Golang runtime scheduling

Golang runtime scheduling

Golang as a concurrent language generated, the moment resulting from Golang doomed it has the characteristics of high concurrency, and the Go language concurrent (parallel) programming is achieved via goroutine, goroutine is one of the most important features golang with the use of low cost, low resource consumption, and high energy efficiency, the official claimed that tens of thousands of concurrent native goroutine not a problem, so it has become a characteristic Gopher often used.

Goroutine, core-based concurrency (parallel) Go programming language. What goroutine that?

Goroutine will usually be treated as golang implement coroutine (coroutines) from relatively superficial level, this knowledge can be considered reasonable.

However, coroutine on goroutine not in the traditional sense,

Now the mainstream threading model in three:

  • Kernel-level threading model
  • User-level threads model and two-threading model (also known as mixed threading models)
  • Traditional coroutine library belongs to the user-level thread model.

And goroutine and its Go Scheduler on the underlying implementation actually belong to two threading models,

Therefore, in order to facilitate understanding can sometimes simple analogy to the goroutine coroutine, but my heart there must be a clear understanding - goroutine not the same coroutine.

Thread

Threading implementation model are mainly three kinds: kernel-level threading model, and two user-level thread model threading model (also known as hybrid threading model), the biggest difference between them is that the user threads and kernel scheduling entity (KSE, Kernel the correspondence between the Scheduling Entity). The so-called kernel scheduling entity may be scheduled KSE refers operating system kernel scheduler object entity.
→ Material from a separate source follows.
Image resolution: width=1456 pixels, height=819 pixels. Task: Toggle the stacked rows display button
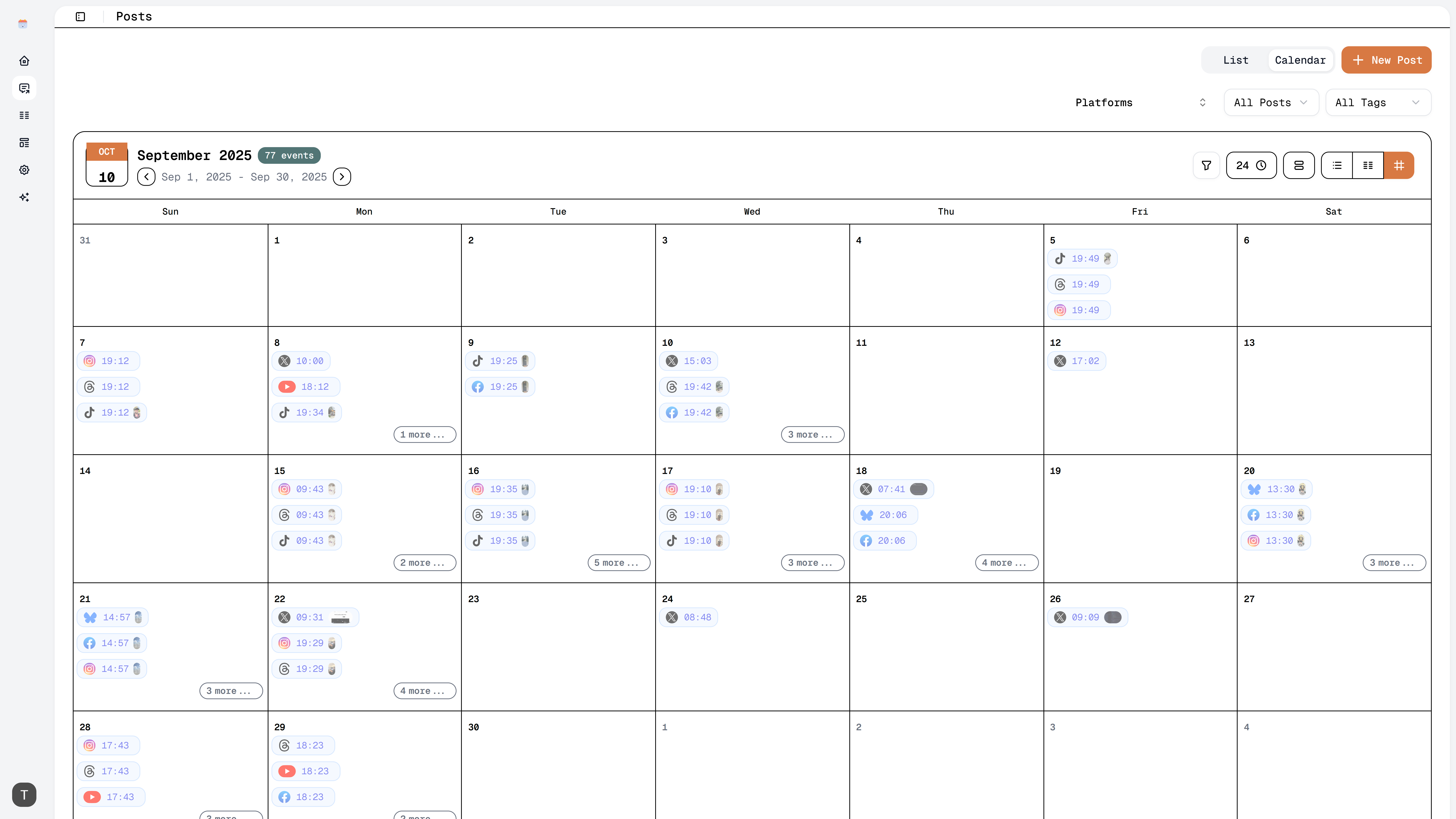1299,165
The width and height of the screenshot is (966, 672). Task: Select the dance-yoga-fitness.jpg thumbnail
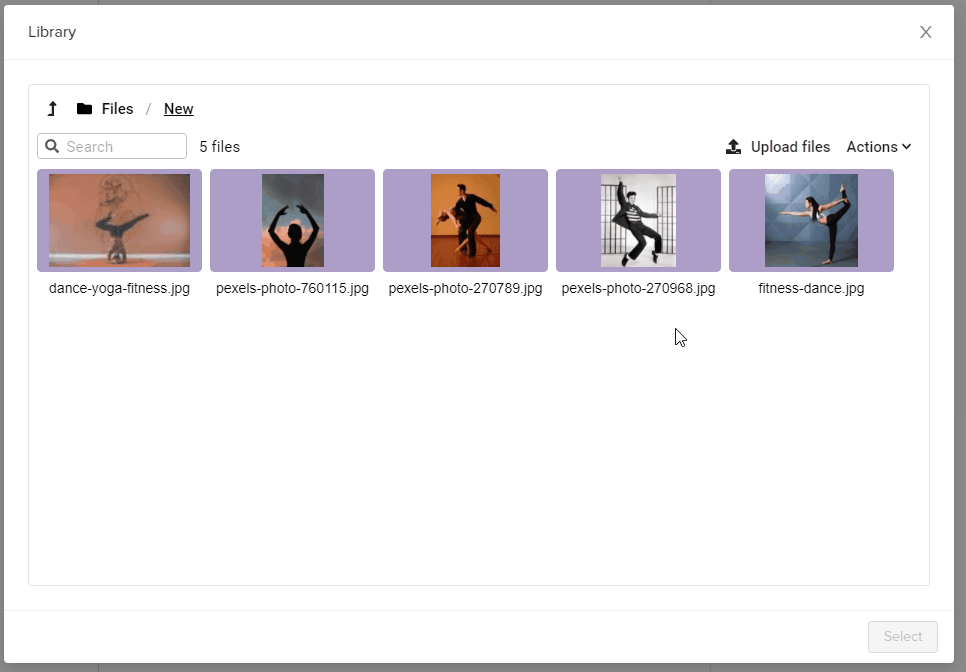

In simple terms KSE is a kernel-level threads, scheduling unit is the smallest of the operating system kernel, that is, we write the code as a common thread of understanding.

User-level thread model

User threads and kernel threads KSE is many (N: 1) mapping model, generally belonging to a single process and multi-threaded thread scheduling multiple users is done by the user's own thread library, thread creation, destruction and coordination of operations between multiple threads by the users themselves are responsible for the threads library without having to be implemented by the system call. All scheduling of all threads in a process created only with a KSE and dynamic binding at runtime, that is, only know the operating system user processes and threads which is no perception of the kernel are based on user process. Many language coroutine basically belong to the library in this manner (for example, the python gevent).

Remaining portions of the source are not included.